Список заданий>
a) Ответьте по отрывку о поездке в Западный Берлин на вопросы:
(i) В каком отеле оказался рассказчик в Западном Берлине?
(ii) Кто сидел по обе стороны от рассказчика на фестивальном просмотре?
(iii) Как были одеты зрители в зале?
b) Определите, соответствуют ли отрывку о поездке в Западный Берлин следующие утверждения:
(i) Фотографироваться велели только в фас.
(ii) К кинотеатру рассказчика привезли на "Мерседесе".
(iii) На просмотре зал был полупустым.
c) Допишите продолжение отрывка о поездке в Западный Берлин, начиная сразу после его последнего предложения.

Фрагмент документа>
::::::::::

На следующий день меня вызвали в первый отдел, дали заполнить какую-то безумную анкету, велели сфотографироваться, как в тюрьме -- в фас, в профиль и еще раз в профиль, и все время говорили: "Срочно! Срочно! Дорога каждая минута!" Примерно через месяц я обнаружил себя в Западном Берлине, в роскошном отеле "Цоо-Паласт" в странной компании замминистра кинематографии Владимира Николаевича Головни и члена жюри от СССР Ростислава Николаевича Юренева.
Естественно, был шок от Западного Берлина, от того, что все цвело, трепетали разноцветные флаги, играли оркестры, к подъезду подкатывали авто, приглашая куда-то ехать. Все казалось наваждением: зачем я здесь?
Тем не менее настал момент фестивального просмотра. Меня привезли на "Мерседесе" к кинотеатру, ввели по алой дорожке, посадили рядом с бургомистром Западного Берлина. С другой от меня стороны сидел советский посол.
За два часа до просмотра я сходил с ума от страха, что никто не придет, но зал "Цоо-Паласт" был набит битком: дамы в бриллиантах, мужчины в смокингах.

::::::::::

Исходные данные>
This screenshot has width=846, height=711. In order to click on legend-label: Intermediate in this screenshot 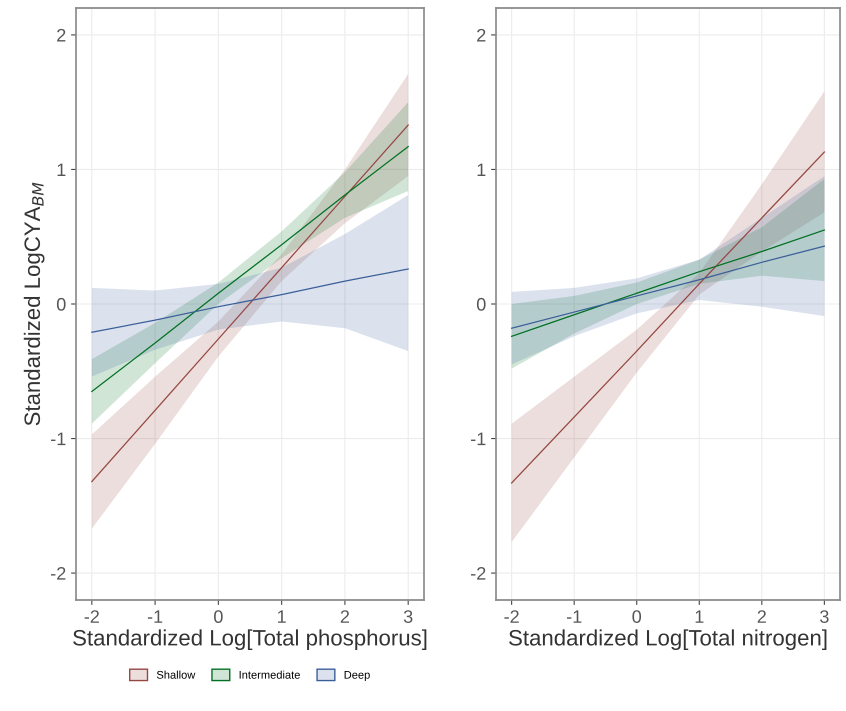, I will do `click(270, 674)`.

::::::::::

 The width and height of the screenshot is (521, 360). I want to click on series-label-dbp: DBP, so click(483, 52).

::::::::::

Разобранные задания>
a)
(i) В отеле "Цоо-Паласт".
(ii) С одной стороны сидел бургомистр Западного Берлина, с другой — советский посол.
(iii) Дамы были в бриллиантах, мужчины — в смокингах.

b)
(i) Нет: «в фас, в профиль и еще раз в профиль».
(ii) Да: «Меня привезли на "Мерседесе" к кинотеатру».
(iii) Нет: «зал "Цоо-Паласт" был набит битком».

c)
С изумлением глядя на этот полный зал, я силился понять, что привело сюда этих людей. Ну, ладно, в нашем нищем отечестве, где зимой уже в четыре вечера темно, холодно и некуда деться, можно затащить каких-нибудь уродов на фильм про пионерское детство. Но в этой цветущей стране, где всюду музыка, нарядные люди сидят в сотнях кафе, какой дурак пойдет смотреть мою картину? Позднее, бывая на фестивалях, я все время задумывался о том же: ради чего приходят они смотреть картины какого-то русского режиссера про непонятную им жизнь? Кстати, количество дураков было немалым, особенно если говорить о фестивалях и прочих показах в целом, а при личных встречах и разговорах выяснялось, что не совсем уж они и дураки.
Начался показ, и тут я чуть не умер со стыда и ужаса. На экране была не та эталонная копия, которую мы с Калашниковым кропотливо и долго готовили, уточняя каждый оттенок зеленого, коричневого, голубого, а бросовая первая копия, присланная нами для технической разметки субтитров. О халатности и равнодушии совэкспортфильмовцев я слыхивал и раньше, но такого и вообразить не мог.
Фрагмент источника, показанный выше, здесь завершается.